Akan tetapi, tidak semua orang yang bisa hidup dengan cara seperti itu. Manusia membutuhkan suatu cara untuk mengembangkan dirinya sendiri, walaupun hal itu dilakukan bertentangan dengan kewajiban dan tanggung jawab sosialnya. Inilah yang ingin ditawarkan oleh Taoisme. “Taoisme”, demikian tulis Xiaogan, “mengajarkan orang untuk melihat konflik manusia dari perspektif seluruh alam semesta”. Di dalam Taoisme, perbedaan antara keberuntungan dan ketidakberuntungan, antara kemuliaan dan penghinaan, antara kesuksesan dan kegagalan, tidaklah boleh dipikirkan terlalu serius. Jika dilihat dari sudut pandang keseluruhan alam semesta, tidak ada hal yang perlu dikhawatirkan di muka bumi ini. Dengan menjadikan filsafat Tao sebagai panduan hidupnya, orang akan bisa melepaskan diri dari perjuangan tanpa henti, dan menenangkan dirinya, ketika ia sedang menderita secara spiritual.

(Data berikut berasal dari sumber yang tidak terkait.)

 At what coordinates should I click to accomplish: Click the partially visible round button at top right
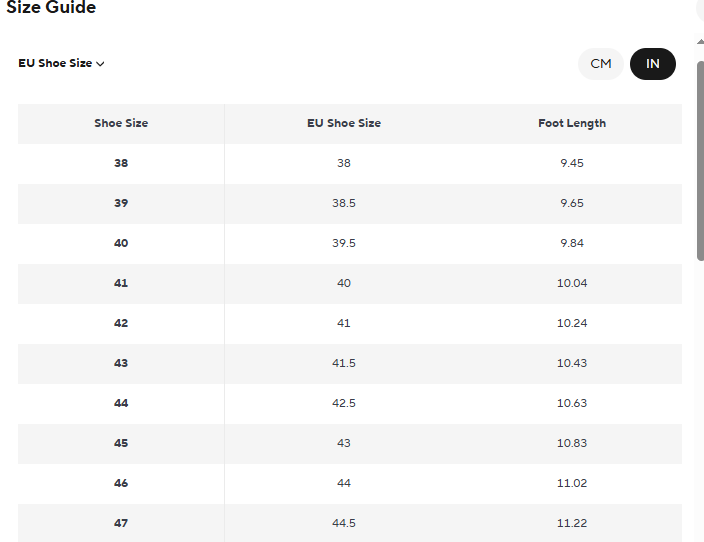click(699, 9)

Beberapa ahli mengkritik sikap semacam ini sebagai suatu bentuk penipuan diri. Misalnya di masa revolusi kebudayaan Cina, banyak orang mengalami penderitaan berat. Ada seseorang yang sedang dipenjara. Ia dipenjara selama 10 tahun tanpa alasan yang jelas. Jika ada seorang Taois di sana, ia akan berkata pada orang yang dipenjara tersebut, “Memang, kau mengalami kehilangan besar di dalam hidupmu. Akan tetapi, jika dibandingkan dengan mantan presiden Liu-Shao-ch’i yang mati karena dipenjara secara ilegal, apa yang kau derita sekarang ini bukanlah apa-apa.

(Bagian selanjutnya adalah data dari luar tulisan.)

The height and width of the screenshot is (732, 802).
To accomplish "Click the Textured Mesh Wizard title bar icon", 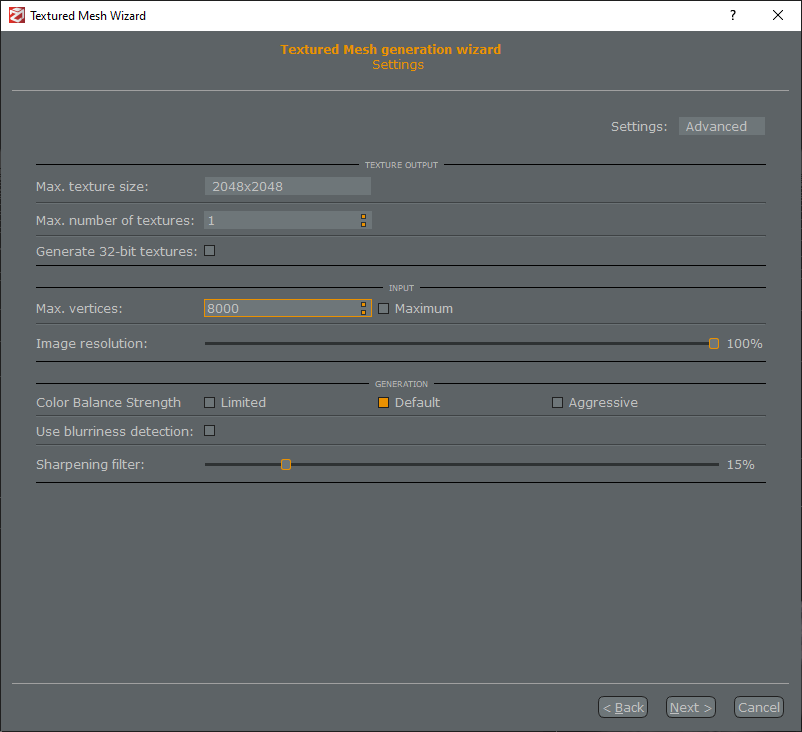I will click(16, 16).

Cobalah berpikir betapa beruntungnya dirimu karena kamu masih hidup dan memiliki keluarga”. Karena selalu masih ada orang yang lebih menderita di dunia ini, maka penderitaan yang kamu alami sekarang tidaklah berarti. Kesadaran semacam ini memang memberikan rasa nyaman tersendiri. Filsafat Tao mengajak orang untuk membuka pikiran dan melebarkan perspektif mereka, sehingga mereka bisa merasa tenang di dalam penderitaan. Orang yang menghayati filsafat Tao di dalam hidupnya akan menjalankan hidup yang sehat, walaupun banyak krisis dan penderitaan yang dihadapi.
Di dalam seluruh tulisan ini, mengikuti Liu Xiaogan, saya memfokuskan filsafat Tao pada konsep etikawu-wei. Apa relevansinya bagi kehidupan kita? Xiaogan memberikan contoh tentang mobil. Setiap mobil pasti memiliki mesin dan rem. Tidak ada orang yang mau mengendarai mobil yang tidak memiliki rem. Bahkan, setiap benda bergerak di muka bumi ini selalu membutuhkan semacam rem. Bagaimana dengan motivasi dan aktivitas sosial manusia, apakah ini juga membutuhkan semacam rem? Dapatkah orang mengejar apa yang mereka inginkan secara tanpa batas? Dapatkah suatu gerakan sosial, walaupun memiliki cita-cita yang sangat luhur, dapat bergerak cepat langsung mewujudkan tujuan mereka? Jawabannya jelas, tidak! “Motivasi manusia dan gerakan sosial”, demikian Xiaogan, “juga membutuhkan sesuatu yang bekerja sebagai rem, yang dapat mengatur dan membatasi tindakan manusia untuk melindungi masyarakat manusia”.